Résumé de la communication

La mise en place des Bureaux Régionaux d’Accueil et d’Information de la Diaspora, est une innovation institutionnelle dans les régions ivoiriennes. Elle est née de la volonté des élus locaux de diversifier leurs approches en matière de développement local, en s’appuyant sur un « levier » essentiel qu’est la diaspora de plus en plus importante dans les pays du nord. En 2020, la Côte d’Ivoire compte près de 1,15 million de ses ressortissants dans le monde dont, 240 000 dans l’OCDE contre moins de 70 000 en 2000. Ces chiffres témoignent l’importance de la diaspora et sa prise en compte dans la dynamique de développement territorial. Cette communication dresse la problématique de l’innovation institutionnelle relative à la territorialisation de la thématique « migration et développement ». Pour ce faire, une revue documentaire, appuyée par une collecte qualitative de donnée empirique à l’aide d’un guide d’entretien auprès des acteurs et parties prenantes de trois régions pilotes, a été faite.

Il ressort que le bureau régional constitue une fabrique d’innovation institutionnelle. Il élabore de nouvelles formes de relations professionnelles et de liens entre l’offre et la demande des services publics en matière de migration et de développement local. Les transformations introduites par le bureau au niveau des dispositifs de gouvernance territoriale favoriseront une gestion intégrée et participative de l’action publique.

Résumé du colloque

La capacité, voire la légitimité, de notre monde à durer est mise à l’épreuve, autant par son insoutenabilité écologique que par l’ampleur de ses injustices sociales. L’importance de ces défis génère des tensions et une polarisation politiques croissantes qui interrogent le rôle des savoirs dans nos choix pour notre avenir commun. Pour construire d’autres horizons politiques pour ce XXIe siècle déjà mal engagé, quels savoirs est-il nécessaire de reconnaître, de construire, de mobiliser, et comment ?

Cette question invite d’abord à considérer les concepts mobilisés pour penser des avenirs souhaitables que l’on parle aujourd’hui de transition, de décroissance, de postdéveloppement, de buen vivir, de sobriété, de communs, de justice sociale, environnementale et épistémique, etc.
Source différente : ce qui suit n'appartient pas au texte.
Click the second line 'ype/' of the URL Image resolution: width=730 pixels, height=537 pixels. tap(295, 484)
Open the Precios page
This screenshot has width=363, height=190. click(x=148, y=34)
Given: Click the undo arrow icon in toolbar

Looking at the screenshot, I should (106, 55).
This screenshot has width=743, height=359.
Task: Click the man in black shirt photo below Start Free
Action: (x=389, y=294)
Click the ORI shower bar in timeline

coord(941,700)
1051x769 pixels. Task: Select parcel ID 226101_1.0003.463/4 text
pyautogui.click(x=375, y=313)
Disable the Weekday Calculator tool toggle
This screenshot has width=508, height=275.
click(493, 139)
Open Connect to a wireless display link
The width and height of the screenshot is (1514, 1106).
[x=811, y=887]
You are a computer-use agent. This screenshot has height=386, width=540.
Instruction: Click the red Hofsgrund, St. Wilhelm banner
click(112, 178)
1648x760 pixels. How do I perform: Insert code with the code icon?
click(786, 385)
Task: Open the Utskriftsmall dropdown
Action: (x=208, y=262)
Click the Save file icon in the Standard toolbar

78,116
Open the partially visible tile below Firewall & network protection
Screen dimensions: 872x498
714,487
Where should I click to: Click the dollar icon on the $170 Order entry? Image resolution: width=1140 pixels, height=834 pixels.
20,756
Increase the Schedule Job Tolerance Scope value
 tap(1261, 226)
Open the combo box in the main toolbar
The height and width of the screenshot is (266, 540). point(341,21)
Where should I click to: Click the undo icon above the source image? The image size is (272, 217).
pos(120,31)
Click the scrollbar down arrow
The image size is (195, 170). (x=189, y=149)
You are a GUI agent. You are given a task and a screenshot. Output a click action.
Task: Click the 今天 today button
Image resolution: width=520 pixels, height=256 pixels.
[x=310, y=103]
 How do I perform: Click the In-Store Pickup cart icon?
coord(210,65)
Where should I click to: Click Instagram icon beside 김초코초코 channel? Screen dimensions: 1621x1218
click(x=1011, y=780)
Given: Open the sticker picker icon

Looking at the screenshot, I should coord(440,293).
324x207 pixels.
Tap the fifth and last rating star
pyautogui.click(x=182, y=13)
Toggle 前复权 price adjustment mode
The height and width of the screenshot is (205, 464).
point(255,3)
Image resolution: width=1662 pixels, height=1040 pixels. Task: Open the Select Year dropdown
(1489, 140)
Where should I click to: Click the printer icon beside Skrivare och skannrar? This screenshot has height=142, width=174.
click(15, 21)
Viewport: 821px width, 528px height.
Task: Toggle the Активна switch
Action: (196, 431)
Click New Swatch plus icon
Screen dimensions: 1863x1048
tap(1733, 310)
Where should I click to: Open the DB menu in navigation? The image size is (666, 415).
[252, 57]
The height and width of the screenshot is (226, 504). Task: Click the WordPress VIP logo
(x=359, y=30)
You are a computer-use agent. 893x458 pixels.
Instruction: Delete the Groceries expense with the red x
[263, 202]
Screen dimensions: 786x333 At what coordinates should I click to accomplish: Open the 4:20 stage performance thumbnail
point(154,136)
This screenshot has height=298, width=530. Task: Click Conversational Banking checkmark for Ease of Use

Quels usages analytiques, mais aussi quelles mises en pratique militantes et organisationnelles ? Quelles oppositions et quelles articulations entre ces différents termes, mais aussi avec des contre-discours de plus en plus sonores (des utopies technocentristes à la multiplication des régimes antidémocratiques) ? Comment cela se concrétise-t-il sur et avec le territoire, notamment avec ses multiples acteurs à la recherche d’un plus grand pouvoir d’agir local ? Quels rôles pour les politiques sociales et quels nouveaux arrangements entre mouvements sociaux et citoyens, économie sociale et solidaire, philanthropie et État ? Dans quelle mesure ces débats résonnent-ils dans les milieux de travail, tant sur le plan des pratiques de gestion que des mobilisations collectives et de l’évolution de la qualité de l’emploi ? Comment cela s’opère-t-il dans la mise en organisation de la justice sociale, environnementale et épistémique ? Sous quelles formes organisationnelles et de quelles manières de s’organiser ?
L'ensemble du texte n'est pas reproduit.